水槽

 筆者は1951年、神戸海洋気象台の官舎で生まれた。官舎と言っても木造の長屋で、筆者の母によると「水槽官舎」と呼ばれていたようだ。正式な名称かどうかはわからない。ただ、その跡地には今も写真のような水槽らしき遺構がある。
 かつて日高らの居た頃、ここには実験用の水槽があったものを、その上に長屋を建てて官舎として供したのであろう。
 その官舎は筆者の少年時代には独身寮として使われていたが、その少し以前、戦後から筆者が生まれた頃までは、筆者の父を含む家族持ちの職員が住んでいたようだ。筆者の他にも数人の子供がここで生まれている。
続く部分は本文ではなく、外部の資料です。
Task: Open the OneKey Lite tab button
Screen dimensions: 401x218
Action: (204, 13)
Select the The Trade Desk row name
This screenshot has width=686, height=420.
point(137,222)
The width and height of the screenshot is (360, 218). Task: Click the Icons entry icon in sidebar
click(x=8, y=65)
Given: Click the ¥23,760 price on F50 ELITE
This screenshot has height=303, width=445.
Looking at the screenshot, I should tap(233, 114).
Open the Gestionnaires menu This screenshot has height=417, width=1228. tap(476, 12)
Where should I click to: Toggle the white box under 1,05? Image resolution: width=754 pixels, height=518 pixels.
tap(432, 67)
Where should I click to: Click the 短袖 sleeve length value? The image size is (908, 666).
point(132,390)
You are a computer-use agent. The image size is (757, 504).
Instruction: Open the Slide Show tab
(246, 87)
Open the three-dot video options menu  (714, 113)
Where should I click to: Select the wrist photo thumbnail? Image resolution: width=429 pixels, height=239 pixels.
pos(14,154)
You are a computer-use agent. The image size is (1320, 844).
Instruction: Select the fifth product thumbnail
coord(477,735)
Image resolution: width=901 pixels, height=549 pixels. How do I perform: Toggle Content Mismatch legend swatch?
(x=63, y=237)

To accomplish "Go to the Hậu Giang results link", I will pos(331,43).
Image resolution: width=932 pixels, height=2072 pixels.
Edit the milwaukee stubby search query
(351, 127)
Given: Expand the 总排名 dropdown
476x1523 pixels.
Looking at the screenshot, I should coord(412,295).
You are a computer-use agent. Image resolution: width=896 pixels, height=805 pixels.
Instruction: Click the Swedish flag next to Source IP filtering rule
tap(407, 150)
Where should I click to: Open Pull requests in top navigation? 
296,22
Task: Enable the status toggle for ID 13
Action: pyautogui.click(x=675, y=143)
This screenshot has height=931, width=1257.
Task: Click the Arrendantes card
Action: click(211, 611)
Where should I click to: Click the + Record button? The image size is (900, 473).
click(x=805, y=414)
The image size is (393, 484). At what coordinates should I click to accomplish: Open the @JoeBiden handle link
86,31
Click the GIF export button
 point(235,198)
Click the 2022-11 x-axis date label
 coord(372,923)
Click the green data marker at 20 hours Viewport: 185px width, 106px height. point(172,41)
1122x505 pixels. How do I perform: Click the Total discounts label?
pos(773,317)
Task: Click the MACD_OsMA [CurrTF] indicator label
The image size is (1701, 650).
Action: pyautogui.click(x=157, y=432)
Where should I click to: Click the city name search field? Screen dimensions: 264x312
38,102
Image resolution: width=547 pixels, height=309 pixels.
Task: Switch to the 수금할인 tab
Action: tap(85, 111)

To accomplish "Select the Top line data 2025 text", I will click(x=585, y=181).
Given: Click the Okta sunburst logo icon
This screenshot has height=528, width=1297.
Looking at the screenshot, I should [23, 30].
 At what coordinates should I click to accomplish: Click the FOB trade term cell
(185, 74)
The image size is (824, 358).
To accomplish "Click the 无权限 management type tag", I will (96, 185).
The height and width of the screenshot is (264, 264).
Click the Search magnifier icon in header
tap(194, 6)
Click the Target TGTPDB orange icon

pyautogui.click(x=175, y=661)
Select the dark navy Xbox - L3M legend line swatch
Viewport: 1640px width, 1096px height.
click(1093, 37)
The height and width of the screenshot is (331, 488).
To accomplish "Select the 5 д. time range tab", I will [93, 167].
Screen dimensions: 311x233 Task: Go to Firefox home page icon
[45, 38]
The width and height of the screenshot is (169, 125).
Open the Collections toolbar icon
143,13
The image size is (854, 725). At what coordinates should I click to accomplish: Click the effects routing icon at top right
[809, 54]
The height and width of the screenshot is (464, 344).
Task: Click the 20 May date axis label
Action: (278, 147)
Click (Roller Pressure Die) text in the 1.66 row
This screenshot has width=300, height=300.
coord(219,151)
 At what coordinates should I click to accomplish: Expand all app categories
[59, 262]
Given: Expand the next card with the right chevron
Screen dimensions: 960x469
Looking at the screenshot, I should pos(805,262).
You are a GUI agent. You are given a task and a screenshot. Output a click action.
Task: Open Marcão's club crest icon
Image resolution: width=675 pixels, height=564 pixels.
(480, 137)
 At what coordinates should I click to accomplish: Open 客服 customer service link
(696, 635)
 日高「海洋学との四十年」によれば、神戸時代の日高は官舎に女中の他に家政婦も雇ったという。これはご妻女が病気であったという特殊事情もあったろうが、やはり戦前の東京帝国大学卒業の学士サマならではであろう。筆者の生まれ育った官舎は質素なものだった。ただ、質素ながらも、お隣には後に東海大学教授となられた渡辺貫太郎さんのような方も住んでおられたようである。戦後のモノのない時代に、壁一枚で隔てられた渡辺さんの部屋の「電蓄」からはベートーヴェンの「第九」が響いていたという。筆者が柄にもなくクラシック音楽好きなのはこのときの胎教であろう。貧乏長屋というのは他人の DNAにまで影響を及ぼすのかも知れない。